§ JOB
Which lines in the entries below contain the string "Viewport"? Show each of those lines in full.

※

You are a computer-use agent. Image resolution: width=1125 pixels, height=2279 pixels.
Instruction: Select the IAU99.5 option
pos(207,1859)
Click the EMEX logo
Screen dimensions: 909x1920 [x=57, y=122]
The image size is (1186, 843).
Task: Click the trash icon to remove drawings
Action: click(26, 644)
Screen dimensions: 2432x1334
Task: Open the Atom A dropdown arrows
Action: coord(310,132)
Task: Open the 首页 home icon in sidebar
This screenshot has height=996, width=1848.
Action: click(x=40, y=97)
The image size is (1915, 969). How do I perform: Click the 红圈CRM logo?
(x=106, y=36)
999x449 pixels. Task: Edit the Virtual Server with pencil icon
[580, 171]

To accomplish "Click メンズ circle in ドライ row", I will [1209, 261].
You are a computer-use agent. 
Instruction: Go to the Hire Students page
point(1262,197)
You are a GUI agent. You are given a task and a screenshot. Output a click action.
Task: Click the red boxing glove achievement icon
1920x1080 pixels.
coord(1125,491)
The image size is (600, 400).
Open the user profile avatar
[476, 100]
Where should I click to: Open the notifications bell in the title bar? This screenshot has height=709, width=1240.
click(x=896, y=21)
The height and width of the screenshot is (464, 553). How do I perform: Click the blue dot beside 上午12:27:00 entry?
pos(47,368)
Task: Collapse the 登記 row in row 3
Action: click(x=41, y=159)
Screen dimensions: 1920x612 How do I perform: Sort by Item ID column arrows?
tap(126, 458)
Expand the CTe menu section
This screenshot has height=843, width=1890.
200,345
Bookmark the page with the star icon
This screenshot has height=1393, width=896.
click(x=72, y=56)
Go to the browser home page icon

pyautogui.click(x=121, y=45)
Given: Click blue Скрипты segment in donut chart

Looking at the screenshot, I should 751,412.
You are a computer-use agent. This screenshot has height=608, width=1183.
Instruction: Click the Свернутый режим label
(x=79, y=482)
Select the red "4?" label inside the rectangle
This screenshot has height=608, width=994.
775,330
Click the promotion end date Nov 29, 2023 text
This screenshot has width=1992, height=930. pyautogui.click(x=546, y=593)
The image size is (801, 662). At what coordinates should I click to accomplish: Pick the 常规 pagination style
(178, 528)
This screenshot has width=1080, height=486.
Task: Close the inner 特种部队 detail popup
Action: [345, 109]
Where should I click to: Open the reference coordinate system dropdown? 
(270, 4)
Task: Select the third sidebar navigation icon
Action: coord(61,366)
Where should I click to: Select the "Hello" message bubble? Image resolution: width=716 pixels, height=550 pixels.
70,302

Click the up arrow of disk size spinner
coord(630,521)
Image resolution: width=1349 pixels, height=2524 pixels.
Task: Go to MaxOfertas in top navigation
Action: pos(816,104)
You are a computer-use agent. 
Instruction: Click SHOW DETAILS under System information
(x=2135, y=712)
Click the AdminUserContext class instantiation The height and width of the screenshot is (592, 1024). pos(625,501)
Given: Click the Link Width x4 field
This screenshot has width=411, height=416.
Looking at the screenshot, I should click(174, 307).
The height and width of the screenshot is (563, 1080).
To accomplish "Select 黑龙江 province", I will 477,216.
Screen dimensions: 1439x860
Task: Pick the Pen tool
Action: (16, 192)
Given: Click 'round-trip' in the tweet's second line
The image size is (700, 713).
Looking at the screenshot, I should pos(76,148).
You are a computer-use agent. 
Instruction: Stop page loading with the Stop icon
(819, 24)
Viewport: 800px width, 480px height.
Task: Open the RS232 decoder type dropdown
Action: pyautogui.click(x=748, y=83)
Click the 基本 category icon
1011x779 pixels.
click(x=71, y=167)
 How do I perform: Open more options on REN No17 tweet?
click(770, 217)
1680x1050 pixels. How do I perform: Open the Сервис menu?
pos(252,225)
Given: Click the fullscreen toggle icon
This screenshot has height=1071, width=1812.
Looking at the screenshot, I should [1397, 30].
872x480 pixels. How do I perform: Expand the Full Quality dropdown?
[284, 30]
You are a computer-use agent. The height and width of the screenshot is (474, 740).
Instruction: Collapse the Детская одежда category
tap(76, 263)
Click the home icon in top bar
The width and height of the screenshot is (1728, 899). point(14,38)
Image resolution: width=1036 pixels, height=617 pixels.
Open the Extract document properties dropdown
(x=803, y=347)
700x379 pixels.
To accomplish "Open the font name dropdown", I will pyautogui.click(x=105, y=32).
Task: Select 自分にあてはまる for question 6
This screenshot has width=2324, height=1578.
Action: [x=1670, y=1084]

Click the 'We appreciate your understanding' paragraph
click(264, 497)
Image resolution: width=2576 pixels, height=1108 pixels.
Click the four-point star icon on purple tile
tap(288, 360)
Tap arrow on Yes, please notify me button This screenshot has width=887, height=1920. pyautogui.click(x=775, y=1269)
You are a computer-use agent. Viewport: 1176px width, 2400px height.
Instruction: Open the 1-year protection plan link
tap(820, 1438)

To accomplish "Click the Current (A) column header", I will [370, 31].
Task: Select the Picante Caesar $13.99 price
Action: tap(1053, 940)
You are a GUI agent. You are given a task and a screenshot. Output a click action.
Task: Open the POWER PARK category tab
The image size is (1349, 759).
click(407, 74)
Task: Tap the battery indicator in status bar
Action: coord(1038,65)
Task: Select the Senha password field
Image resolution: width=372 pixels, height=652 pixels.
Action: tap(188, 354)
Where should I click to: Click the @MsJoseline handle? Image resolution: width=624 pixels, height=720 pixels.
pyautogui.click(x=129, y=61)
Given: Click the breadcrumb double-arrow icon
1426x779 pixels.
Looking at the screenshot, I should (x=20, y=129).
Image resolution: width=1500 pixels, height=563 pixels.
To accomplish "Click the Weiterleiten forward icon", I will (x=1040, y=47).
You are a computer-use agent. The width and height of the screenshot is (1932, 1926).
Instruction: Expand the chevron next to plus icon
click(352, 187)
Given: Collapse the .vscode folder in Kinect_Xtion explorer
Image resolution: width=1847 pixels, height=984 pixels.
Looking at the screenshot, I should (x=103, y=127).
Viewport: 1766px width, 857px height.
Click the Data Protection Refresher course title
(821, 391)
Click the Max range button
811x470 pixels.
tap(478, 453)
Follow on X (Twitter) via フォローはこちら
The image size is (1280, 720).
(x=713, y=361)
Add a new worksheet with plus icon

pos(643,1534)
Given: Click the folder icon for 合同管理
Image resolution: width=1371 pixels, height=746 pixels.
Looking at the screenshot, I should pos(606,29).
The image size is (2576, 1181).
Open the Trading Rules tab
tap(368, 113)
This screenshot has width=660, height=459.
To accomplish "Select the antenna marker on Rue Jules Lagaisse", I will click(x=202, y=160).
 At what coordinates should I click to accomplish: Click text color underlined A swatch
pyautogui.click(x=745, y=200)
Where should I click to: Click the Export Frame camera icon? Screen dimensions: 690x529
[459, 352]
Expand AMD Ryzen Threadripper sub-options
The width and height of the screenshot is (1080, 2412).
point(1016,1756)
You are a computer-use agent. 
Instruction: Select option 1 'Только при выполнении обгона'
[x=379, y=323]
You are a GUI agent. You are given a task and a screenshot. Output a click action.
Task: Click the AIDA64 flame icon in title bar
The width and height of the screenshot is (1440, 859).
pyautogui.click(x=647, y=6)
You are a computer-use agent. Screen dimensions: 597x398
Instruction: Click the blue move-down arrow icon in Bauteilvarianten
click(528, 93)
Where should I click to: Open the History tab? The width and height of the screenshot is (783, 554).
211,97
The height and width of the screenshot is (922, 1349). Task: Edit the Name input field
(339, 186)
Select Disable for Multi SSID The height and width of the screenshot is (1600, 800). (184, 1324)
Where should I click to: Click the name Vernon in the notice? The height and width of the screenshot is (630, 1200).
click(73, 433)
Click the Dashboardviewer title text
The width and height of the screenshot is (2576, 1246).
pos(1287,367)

※

§ REPLY TO THE TASK
Viewport: 800px width, 480px height.
You are a computer-use agent. Viewport: 1176px width, 2400px height.
Viewport: 1766px width, 857px height.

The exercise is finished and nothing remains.